Dans les circonstances présentes, l’augmentation de la dette publique ne pose pas de problème de financement et n’obère pas la marge de manœuvre des finances publiques : à 1,5% du PIB, la charge d’intérêt n’a jamais été aussi basse depuis 1980, et elle est 60% plus faible qu’à son pic de 1996. Mais rien ne prouve que les conditions de financement resteront aussi favorables dans le futur : les politiques vigoureusement expansionnistes suivies aux États-Unis en Chine et en Europe, combinées avec des facteurs structurellement inflationnistes comme des politiques commerciales plus restrictives ou la diminution de la population active chinoise, peuvent faire revenir l’inflation à terme. Si les taux d’intérêt nominaux suivaient l’inflation sans en rajouter, rien ne changerait pour le refinancement de la dette publique. Mais il est tout à fait possible que les primes de risque que les politiques d’achat des banques centrales ont rendues négatives redeviennent positives dans un monde plus inflationniste, ce qui augmenterait le coût réel de la dette.

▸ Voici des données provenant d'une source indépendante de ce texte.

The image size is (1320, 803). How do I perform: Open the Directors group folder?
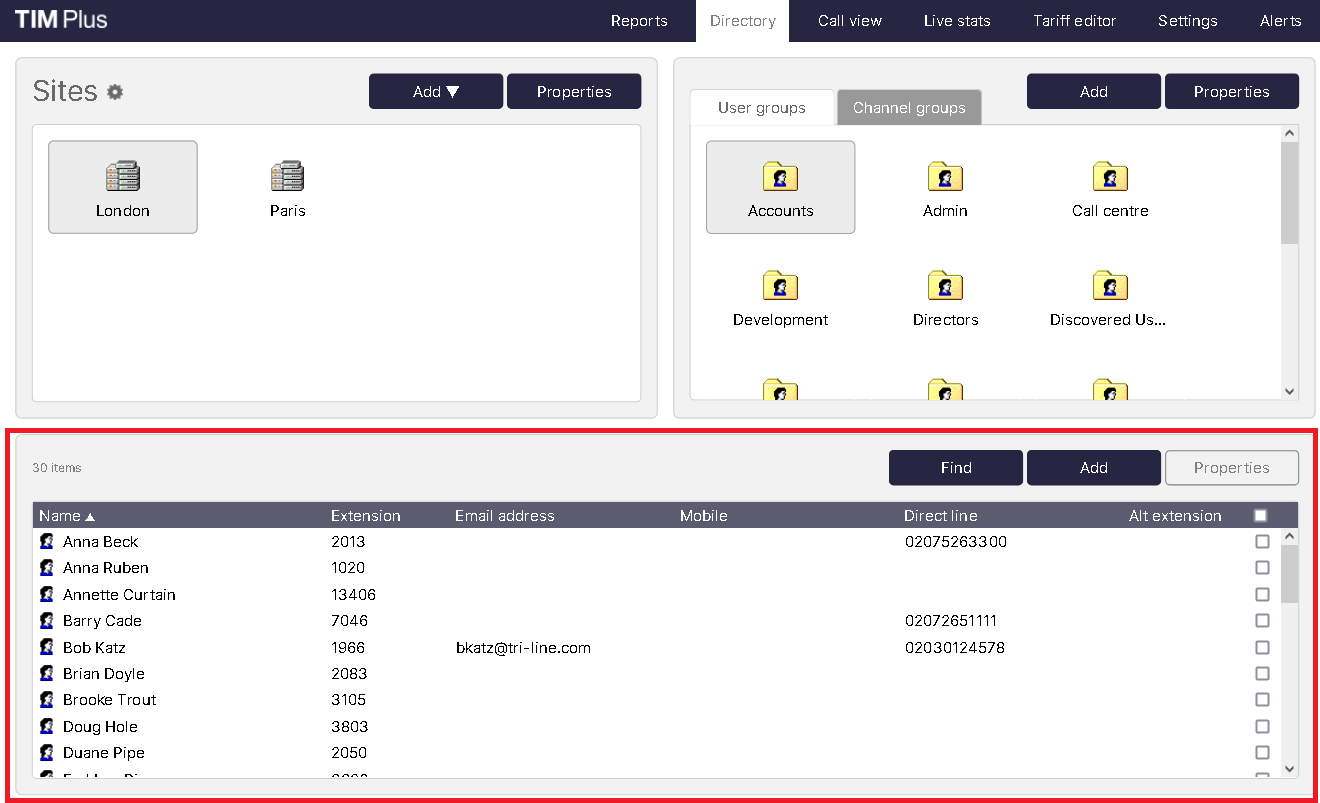click(945, 287)
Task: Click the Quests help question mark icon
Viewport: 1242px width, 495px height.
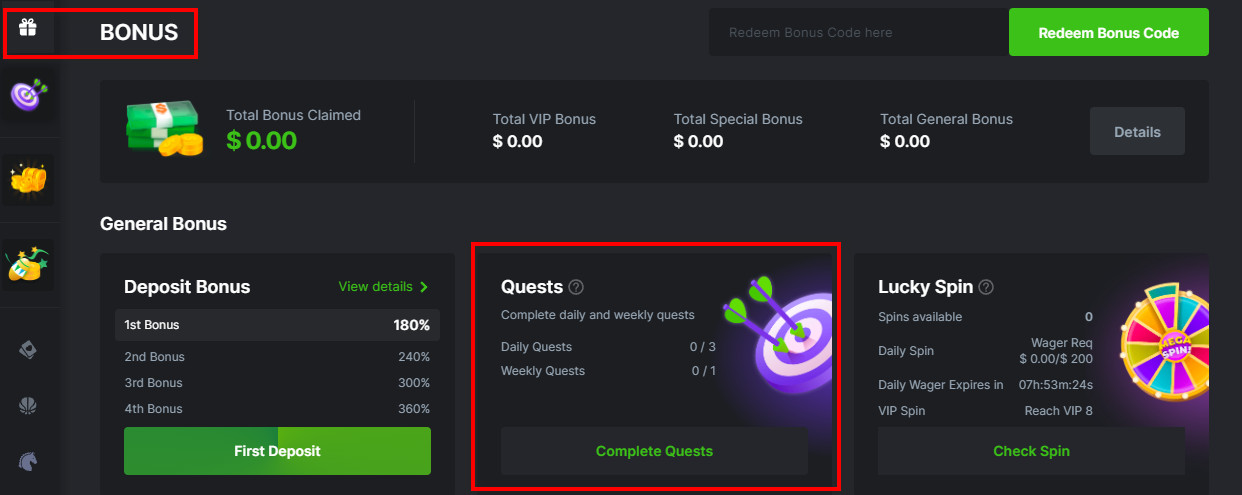Action: point(576,287)
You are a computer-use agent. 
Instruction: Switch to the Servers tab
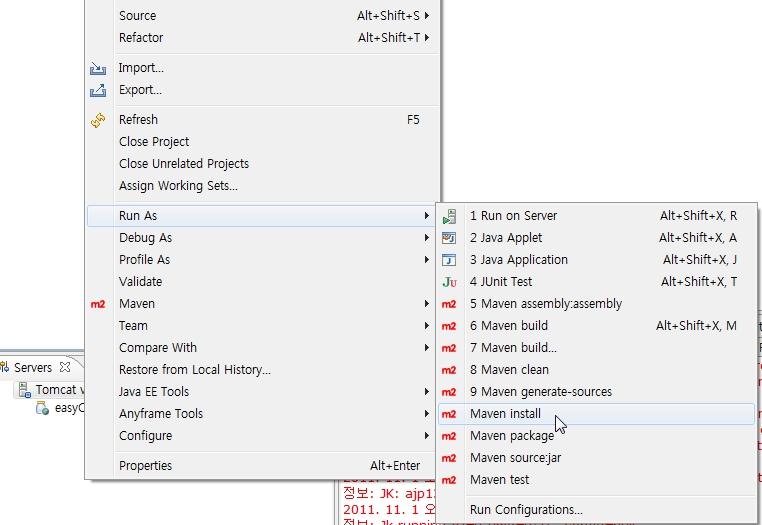(x=33, y=368)
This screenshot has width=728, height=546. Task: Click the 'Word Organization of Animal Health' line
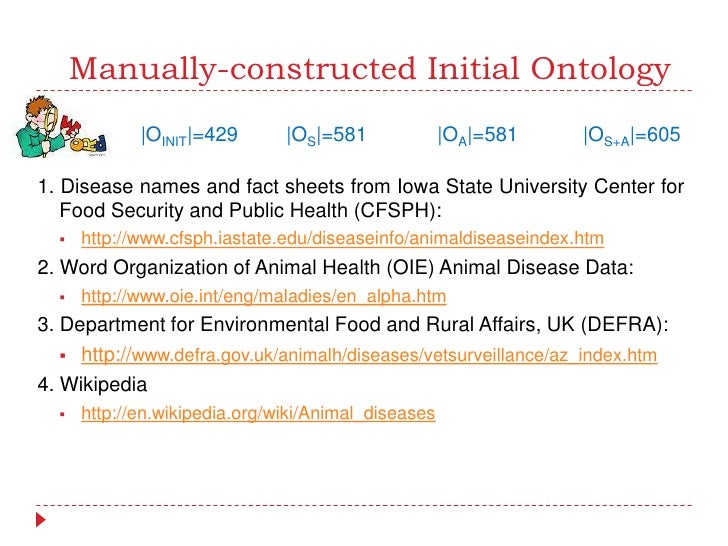coord(335,268)
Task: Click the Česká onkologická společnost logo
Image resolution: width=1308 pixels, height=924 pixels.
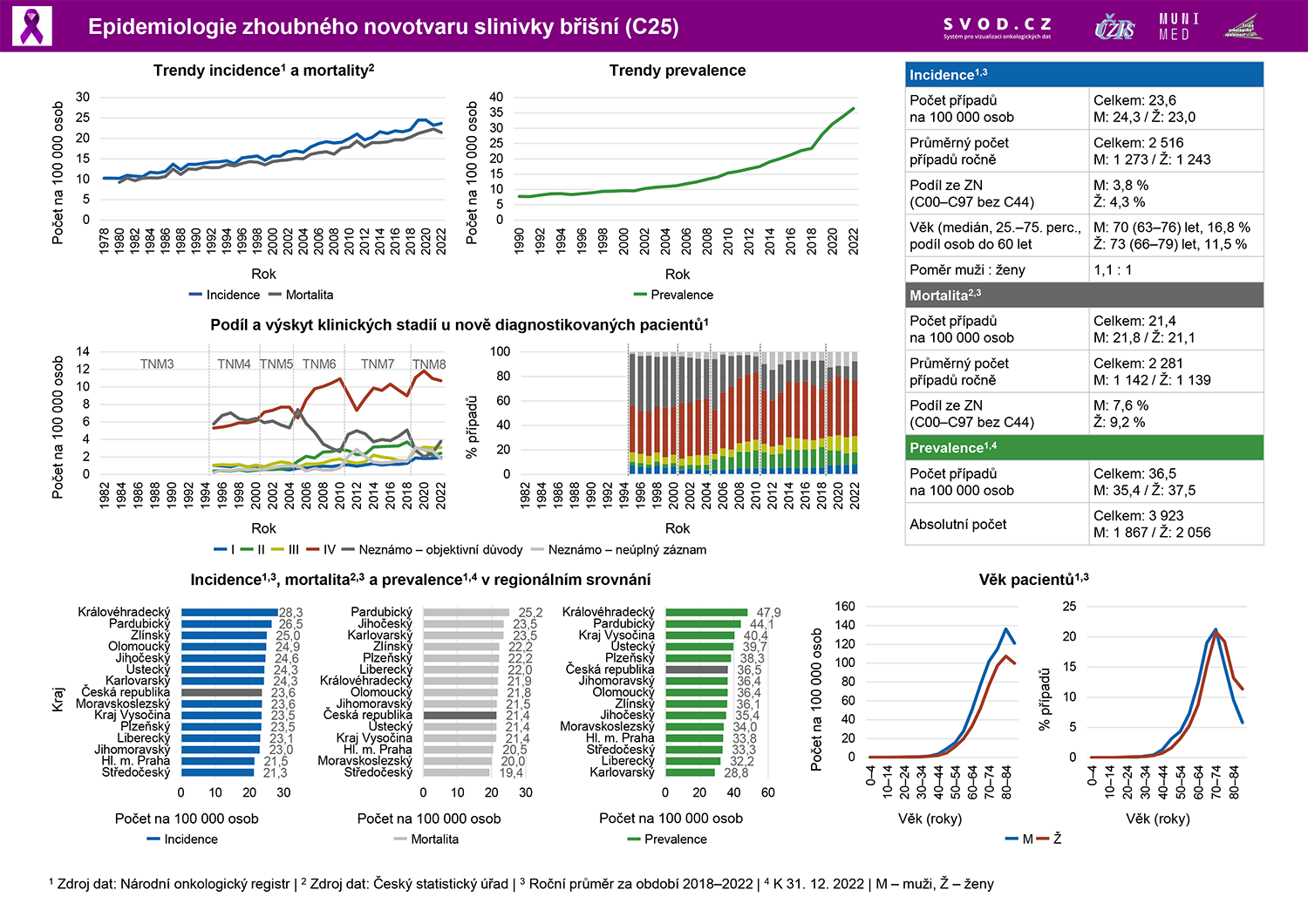Action: click(x=1243, y=27)
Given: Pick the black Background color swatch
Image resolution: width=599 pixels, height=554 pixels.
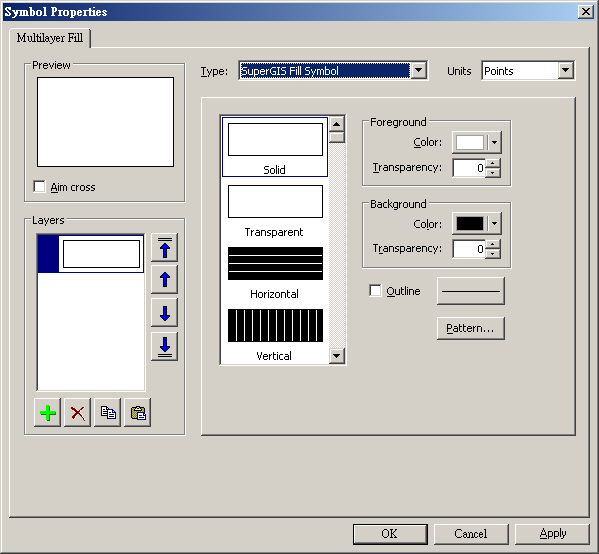Looking at the screenshot, I should (x=470, y=224).
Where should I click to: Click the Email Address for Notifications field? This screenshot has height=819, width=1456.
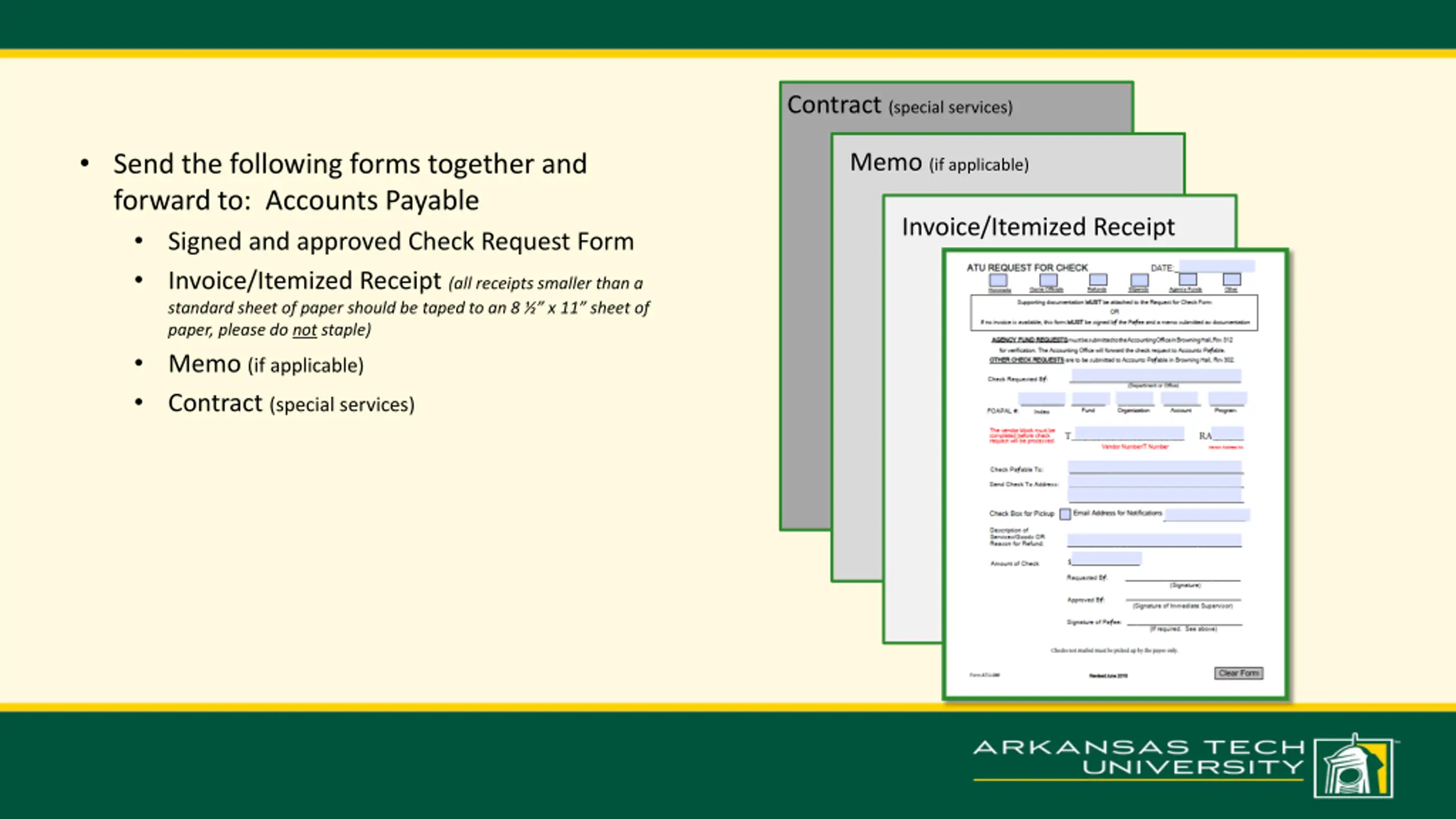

La meilleure assurance contre le risque de hausse des taux est de s’assurer que le ratio dette/PIB diminue au cours du temps. Rechercher une diminution rapide, comme le demande un Pacte de stabilité et de croissance aujourd’hui déconnecté de la réalité, serait contreproductif, car la politique budgétaire restrictive que cela nécessiterait réduirait l’activité et donc les recettes fiscales. Pour autant, une réduction du ratio de dette, progressive et continue est possible. Dans les circonstances présentes, avec une croissance tendancielle de 3% (1,5% pour la croissance réelle et autant pour l’inflation), un déficit public inférieur à 1,8% du PIB inverserait la dynamique de la dette. Voilà un objectif réaliste à moyen terme, à condition que, pour y parvenir, on ne s’avise pas d’augmenter les prélèvements, pour des raisons fort bien analysées par Gilbert Cette et Elie Cohen dans Telos, mais qu’on s’attache à réduire une dépense publique, qui, avant même la pandémie, culminait encore à 56% du PIB et qu’on favorise avant tout la croissance, meilleur gage de la solvabilité.